*** Block opens ***

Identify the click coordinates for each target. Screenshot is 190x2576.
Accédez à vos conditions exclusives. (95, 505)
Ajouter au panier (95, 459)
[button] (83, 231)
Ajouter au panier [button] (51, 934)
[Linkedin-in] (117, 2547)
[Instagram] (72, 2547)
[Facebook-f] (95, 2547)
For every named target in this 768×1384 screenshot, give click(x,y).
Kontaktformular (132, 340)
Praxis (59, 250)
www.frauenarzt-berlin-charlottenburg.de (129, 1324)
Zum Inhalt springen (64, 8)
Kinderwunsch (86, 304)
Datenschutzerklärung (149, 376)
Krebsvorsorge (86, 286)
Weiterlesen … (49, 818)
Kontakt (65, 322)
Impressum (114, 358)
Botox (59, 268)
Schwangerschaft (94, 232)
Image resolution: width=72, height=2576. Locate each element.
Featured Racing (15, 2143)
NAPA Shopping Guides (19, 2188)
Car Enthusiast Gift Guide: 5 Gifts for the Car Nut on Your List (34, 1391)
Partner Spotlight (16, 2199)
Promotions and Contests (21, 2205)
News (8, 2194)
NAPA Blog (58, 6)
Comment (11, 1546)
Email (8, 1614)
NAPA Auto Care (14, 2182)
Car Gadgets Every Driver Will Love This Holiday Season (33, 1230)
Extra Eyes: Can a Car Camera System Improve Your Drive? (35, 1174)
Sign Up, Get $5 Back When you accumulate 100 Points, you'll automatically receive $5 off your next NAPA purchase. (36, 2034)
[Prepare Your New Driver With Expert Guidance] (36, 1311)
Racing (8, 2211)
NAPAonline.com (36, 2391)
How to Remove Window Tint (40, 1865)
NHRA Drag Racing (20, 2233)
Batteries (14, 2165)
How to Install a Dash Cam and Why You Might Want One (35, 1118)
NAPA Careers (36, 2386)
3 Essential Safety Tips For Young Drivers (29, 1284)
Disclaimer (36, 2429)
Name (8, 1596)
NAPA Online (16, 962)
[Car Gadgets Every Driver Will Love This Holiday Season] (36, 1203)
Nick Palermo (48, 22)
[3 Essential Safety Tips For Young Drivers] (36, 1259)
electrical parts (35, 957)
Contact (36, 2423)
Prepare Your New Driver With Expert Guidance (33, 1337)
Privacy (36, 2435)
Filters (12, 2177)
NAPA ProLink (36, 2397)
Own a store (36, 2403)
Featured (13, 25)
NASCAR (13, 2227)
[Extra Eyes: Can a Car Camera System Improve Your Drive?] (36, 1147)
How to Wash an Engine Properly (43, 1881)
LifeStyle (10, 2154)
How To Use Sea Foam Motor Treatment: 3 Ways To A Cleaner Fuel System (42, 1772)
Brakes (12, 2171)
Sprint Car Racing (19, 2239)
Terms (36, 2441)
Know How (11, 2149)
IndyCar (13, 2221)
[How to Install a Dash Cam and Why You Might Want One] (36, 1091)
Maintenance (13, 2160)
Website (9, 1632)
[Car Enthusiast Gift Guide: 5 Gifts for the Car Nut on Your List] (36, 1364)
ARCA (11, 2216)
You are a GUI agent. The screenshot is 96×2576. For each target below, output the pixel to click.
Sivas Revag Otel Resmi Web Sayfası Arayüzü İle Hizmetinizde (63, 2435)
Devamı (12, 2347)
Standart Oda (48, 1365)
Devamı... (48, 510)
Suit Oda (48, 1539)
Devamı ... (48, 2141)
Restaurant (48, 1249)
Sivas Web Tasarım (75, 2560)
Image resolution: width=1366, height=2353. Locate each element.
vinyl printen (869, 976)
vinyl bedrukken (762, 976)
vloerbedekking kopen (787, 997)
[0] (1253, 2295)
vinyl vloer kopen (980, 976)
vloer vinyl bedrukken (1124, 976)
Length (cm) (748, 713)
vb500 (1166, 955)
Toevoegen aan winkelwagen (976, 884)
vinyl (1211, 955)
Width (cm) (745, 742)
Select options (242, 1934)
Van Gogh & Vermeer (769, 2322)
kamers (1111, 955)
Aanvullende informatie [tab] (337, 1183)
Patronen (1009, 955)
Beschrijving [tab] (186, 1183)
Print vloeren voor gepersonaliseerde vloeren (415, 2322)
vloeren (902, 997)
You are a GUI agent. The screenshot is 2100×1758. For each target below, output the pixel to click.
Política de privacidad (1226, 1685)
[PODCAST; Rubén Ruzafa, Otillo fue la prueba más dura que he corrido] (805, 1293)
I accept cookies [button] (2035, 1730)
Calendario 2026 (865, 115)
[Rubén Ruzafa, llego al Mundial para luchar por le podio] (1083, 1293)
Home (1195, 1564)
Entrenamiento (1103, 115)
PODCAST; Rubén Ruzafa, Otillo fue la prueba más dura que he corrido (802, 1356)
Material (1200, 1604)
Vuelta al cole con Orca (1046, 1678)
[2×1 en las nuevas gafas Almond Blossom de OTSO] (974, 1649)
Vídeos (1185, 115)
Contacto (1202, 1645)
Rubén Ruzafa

*** Block closes ***

* _TASK INSTRUCTIONS_
From the records, copy out each line that includes the string "Camera".

* _ANSWER FOR THE TASK_
Extra Eyes: Can a Car Camera System Improve Your Drive? (35, 1174)
[Extra Eyes: Can a Car Camera System Improve Your Drive?] (36, 1147)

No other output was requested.